31 März 2010 | Kommentar

Die schweren Geschütze fehlen

Noch vor einem Jahr schien die Weltwirtschaft auf den Abgrund zuzusteuern. Nun, sie ist nicht ins Bodenlose gekippt, die Rezession wird weltweit und hierzulande langsam überwunden. Die Rohstoffpreise sind gestiegen, die Finanzmärkte haben sich erholt und die Konjunktur zieht an. Die Staatsfinanzen in Namibia haben die Talfahrt im Vergleich zu vielen anderen Ländern (Stichwort Griechenland) relativ unbeschadet überstanden. Ein großes Problem jedoch bleibt: die Arbeitslosigkeit. Sie beträgt hierzulande nach aktuellsten Schätzungen über 50 Prozent. Die von der Weltwirtschaftskrise verursachten Stellenverluste, beispielsweise im Bergbau, wurden bislang nicht wettgemacht. Hier muss die öffentliche Hand in Zusammenarbeit mit dem Privatsektor dringend Akzente setzen. Ein großes Manko des aktuellen Haushaltes ist das nach wie vor ungünstige Verhältnis von Kapitalausgaben zu Aufwendungen für laufende Kosten. So sind auch in der aktuellen mittelfristigen Finanzplanung bis 2013 nur 17 Prozent der Gesamtmittel (14,5 Milliarden von insgesamt 85,6 Milliarden Namibia-Dollar) für das so genannte Entwicklungsbudget, also für Kapitalausgaben, vorgesehen. Im Gegensatz hierzu belaufen sich die Personalkosten der Regierung auf weit über 40 Prozent des Gesamthaushaltes. So werden existierende Stellen geschützt, aber keine neuen geschaffen.
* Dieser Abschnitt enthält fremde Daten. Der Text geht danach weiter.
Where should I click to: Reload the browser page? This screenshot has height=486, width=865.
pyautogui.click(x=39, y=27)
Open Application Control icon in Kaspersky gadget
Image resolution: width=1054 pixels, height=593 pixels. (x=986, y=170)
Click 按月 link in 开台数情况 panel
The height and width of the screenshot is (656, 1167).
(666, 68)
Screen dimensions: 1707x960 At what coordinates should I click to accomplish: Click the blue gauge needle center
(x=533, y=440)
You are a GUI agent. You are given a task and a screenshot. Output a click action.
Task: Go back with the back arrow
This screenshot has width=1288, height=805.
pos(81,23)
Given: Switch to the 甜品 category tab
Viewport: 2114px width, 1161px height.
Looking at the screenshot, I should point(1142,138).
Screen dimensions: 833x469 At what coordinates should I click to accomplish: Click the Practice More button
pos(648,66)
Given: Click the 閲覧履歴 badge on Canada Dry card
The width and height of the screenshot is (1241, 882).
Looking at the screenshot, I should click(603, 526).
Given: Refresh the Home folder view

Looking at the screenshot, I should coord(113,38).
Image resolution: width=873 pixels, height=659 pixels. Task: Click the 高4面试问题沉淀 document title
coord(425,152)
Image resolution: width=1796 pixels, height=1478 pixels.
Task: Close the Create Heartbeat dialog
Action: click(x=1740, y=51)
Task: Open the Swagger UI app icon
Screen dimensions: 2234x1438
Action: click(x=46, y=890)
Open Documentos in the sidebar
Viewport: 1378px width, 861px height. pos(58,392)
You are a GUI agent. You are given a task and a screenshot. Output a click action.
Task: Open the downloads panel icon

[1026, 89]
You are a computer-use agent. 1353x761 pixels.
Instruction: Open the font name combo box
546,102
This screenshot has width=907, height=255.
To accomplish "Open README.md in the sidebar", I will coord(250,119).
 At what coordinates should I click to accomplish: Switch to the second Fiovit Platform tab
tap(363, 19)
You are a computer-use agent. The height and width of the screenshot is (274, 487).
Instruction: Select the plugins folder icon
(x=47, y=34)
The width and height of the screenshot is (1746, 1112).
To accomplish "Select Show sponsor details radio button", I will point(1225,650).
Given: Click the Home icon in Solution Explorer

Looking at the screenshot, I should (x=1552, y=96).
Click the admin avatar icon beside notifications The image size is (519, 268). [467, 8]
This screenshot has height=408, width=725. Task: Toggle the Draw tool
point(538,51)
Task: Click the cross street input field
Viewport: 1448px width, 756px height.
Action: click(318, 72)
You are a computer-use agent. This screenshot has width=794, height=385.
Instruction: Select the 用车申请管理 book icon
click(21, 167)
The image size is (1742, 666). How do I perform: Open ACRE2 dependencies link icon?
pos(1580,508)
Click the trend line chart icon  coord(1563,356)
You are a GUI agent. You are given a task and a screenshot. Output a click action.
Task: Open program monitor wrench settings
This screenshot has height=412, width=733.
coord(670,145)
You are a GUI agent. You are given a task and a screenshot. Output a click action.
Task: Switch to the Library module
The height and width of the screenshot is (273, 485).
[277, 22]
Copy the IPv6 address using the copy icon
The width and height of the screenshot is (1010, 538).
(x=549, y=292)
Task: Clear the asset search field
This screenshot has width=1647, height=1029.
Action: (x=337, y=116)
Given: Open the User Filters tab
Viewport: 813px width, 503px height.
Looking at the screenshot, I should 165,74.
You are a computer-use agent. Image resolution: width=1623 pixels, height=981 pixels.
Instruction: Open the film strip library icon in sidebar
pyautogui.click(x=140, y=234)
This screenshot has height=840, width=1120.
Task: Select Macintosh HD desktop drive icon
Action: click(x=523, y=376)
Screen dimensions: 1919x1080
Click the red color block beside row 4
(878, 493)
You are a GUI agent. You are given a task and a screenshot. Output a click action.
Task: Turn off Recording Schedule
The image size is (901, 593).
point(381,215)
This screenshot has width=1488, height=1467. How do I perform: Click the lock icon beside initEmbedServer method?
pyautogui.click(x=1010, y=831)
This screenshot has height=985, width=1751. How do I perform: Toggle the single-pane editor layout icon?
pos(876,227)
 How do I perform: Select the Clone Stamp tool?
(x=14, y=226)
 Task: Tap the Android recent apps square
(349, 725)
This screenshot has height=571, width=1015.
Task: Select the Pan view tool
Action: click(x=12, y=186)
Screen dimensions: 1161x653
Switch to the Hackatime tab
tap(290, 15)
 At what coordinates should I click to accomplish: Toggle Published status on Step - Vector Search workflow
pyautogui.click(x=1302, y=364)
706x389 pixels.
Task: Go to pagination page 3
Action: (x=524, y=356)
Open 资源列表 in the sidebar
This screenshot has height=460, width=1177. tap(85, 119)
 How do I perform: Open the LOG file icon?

Durch einen aufgeblähten Beamtenapparat und einer Vielzahl ineffizienter staatlicher Unternehmen, von denen viele mit öffentlichen Mitteln finanziert werden, bleiben Jahr um Jahr Ressourcen auf der Strecke, die eigentlich in wichtige Arbeitsbeschaffungsprojekte hätten fließen können. Innovative Maßnahmen wie eine Senkung der Unternehmenssteuer, die in Namibia im Vergleich zu anderen Entwicklungsländern hoch ist, die Privatisierung gescheiterter Staatsunternehmen oder massive Kapitalinvestitionen in Stromerzeugung, beispielsweise, könnten Akzente setzen.
Die Risiken der extern verursachten Krise sind gesunken. Namibia ist nicht zuletzt auch wegen einer traditionell vernünftigen Fiskalpolitik relativ ungeschoren davongekommen. Im Kampf gegen die endemische Krise Arbeitslosigkeit müssen jedoch endlich Geschütze aufgefahren werden, die wirkliche Schlagkraft haben. Im aktuellen Etat sind sie nicht zu finden.